Mortgage interest rates for refinancing in 2018 are not as low as in the past, but you still may be able to refinance into a lower rate in some cases. If you can get a rate that is .5% or more below where you are now, it may be worth pulling the trigger on a refinance this year. But there are some classic red flag issues to avoid when you refinance your mortgage right now. This article highlights the most important ones to watch for.
#1 Not Shopping Enough
When you are considering a refinance, you may be tempted by the first rate that you see if it is lower than what you have now. This is often a mistake. Far too many home owners just go to their bank or current lender when they need to refinance. Or, they may just look at a few advertised rates and pick a lender offering a low rate.
It will always pay to shop for your next mortgage. A difference of 1/8 of a point does not sound like much, but that payment that is $25 lower per month adds up to thousands of saved interest charges over the years. Some lenders may offer lower rates for very similar loan programs. The reason is that different lenders have different investors looking for different risk and different rates of return. So it is always good to get several mortgage loan quotes.
#2 Just Looking At Rate
Everyone wants a low rate, but there is more to consider. A lot of factors enter into pricing a mortgage, and that low rate you see may not work out in the end the way you think. For example, the super low rates you see advertised usually are for people with the best credit scores. You may discover that your rate is considerably higher, but after you have started down the approval path, you may not want to back out of the deal.
Also, closing costs vary widely from lender to lender. A low rate you see in an advertisement may trick you somewhat because it comes with higher fees than other loans. Still another trick is to advertise a low rate by assuming the borrower is paying for discount points to get that low rate. As you shop for your refinance mortgage, ask the lender about loan origination fees, points, credit report fees, etc. None of these costs of the mortgage are final until you get your Good Faith Estimate after you apply.
#3 Not Getting a Low Enough Rate
Some people refinance for a new rate that is too small to make a major difference in payment. Sure, saving $40 per month on your payment is fine, but it will take you years to recover thousands in closing costs you paid. It is important to determine what the break even point is for the new loan.
For instance, if you pay $5000 in closing costs and you are saving $100 per month on your payment, your break even point is 50 months. That is more than four years.
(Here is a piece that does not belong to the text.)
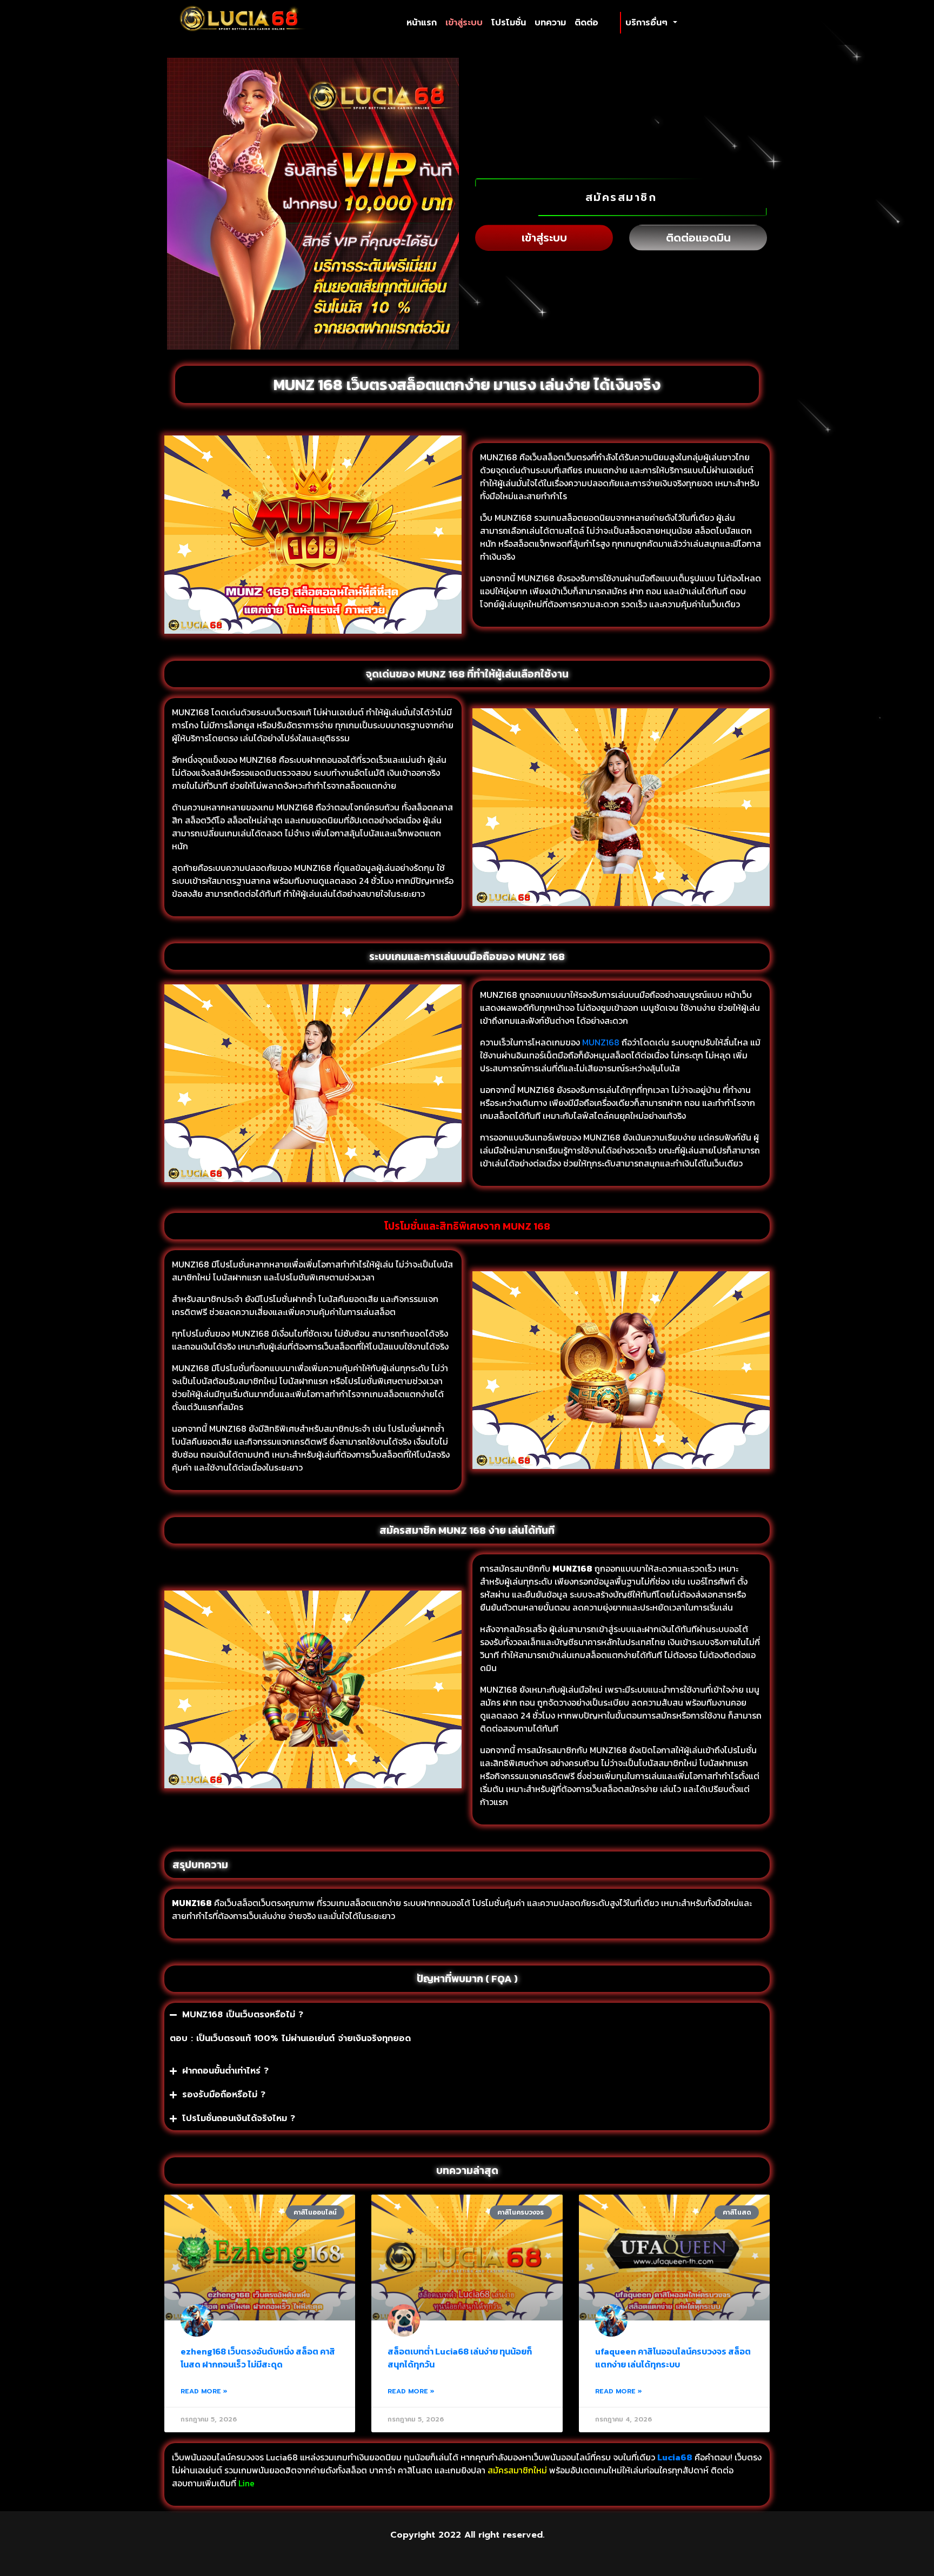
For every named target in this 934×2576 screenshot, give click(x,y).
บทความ (550, 22)
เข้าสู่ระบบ (464, 22)
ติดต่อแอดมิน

But if you are only saving $50 per month, your break even point is a full eight years. If you sell the home before then, you have essentially lost money. Many experts say you need to reduce your rate paid by at least .75% to make a difference enough to be worth refinancing.
#4 Timing Rates for Mortgage Refinancing
When rates are low, borrowers may be watching rates every day for refinancing. They want to jump into the market and lock their rate when they are as low as possible. But even experts cannot predict what mortgage interest rates will do with any certainty from day to day or week to week. Timing rates is like trying to time the stock market. Even seasoned professionals usually are wrong.
As of 2018, we still have historically low rates, but they are on the rise. It is likely rates will continue to edge higher, but this is not certain.
#5 Refinancing Your Mortgage Too Much
People always want to save money, and you can sometimes do that with interest rates low and falling. But remember that every refinance costs you money. To refinance you may pay up to 5% of the balance of the loan. Some home owners can make a costly mistake in chasing low rates and refinance too much.
#6 Stretching Out the Loan
It is tempting to refinance and save yourself money over the short term. But remember you are starting your mortgage over again every time you refinance. Some experts recommend refinancing into a shorter term loan. If you have been paying on your 30 year loan for 10 years, you might benefit from refinancing into a 20 year or 15 year mortgage. You will have a higher payment, but you will pay a lower rate, and you will pay off the loan years faster.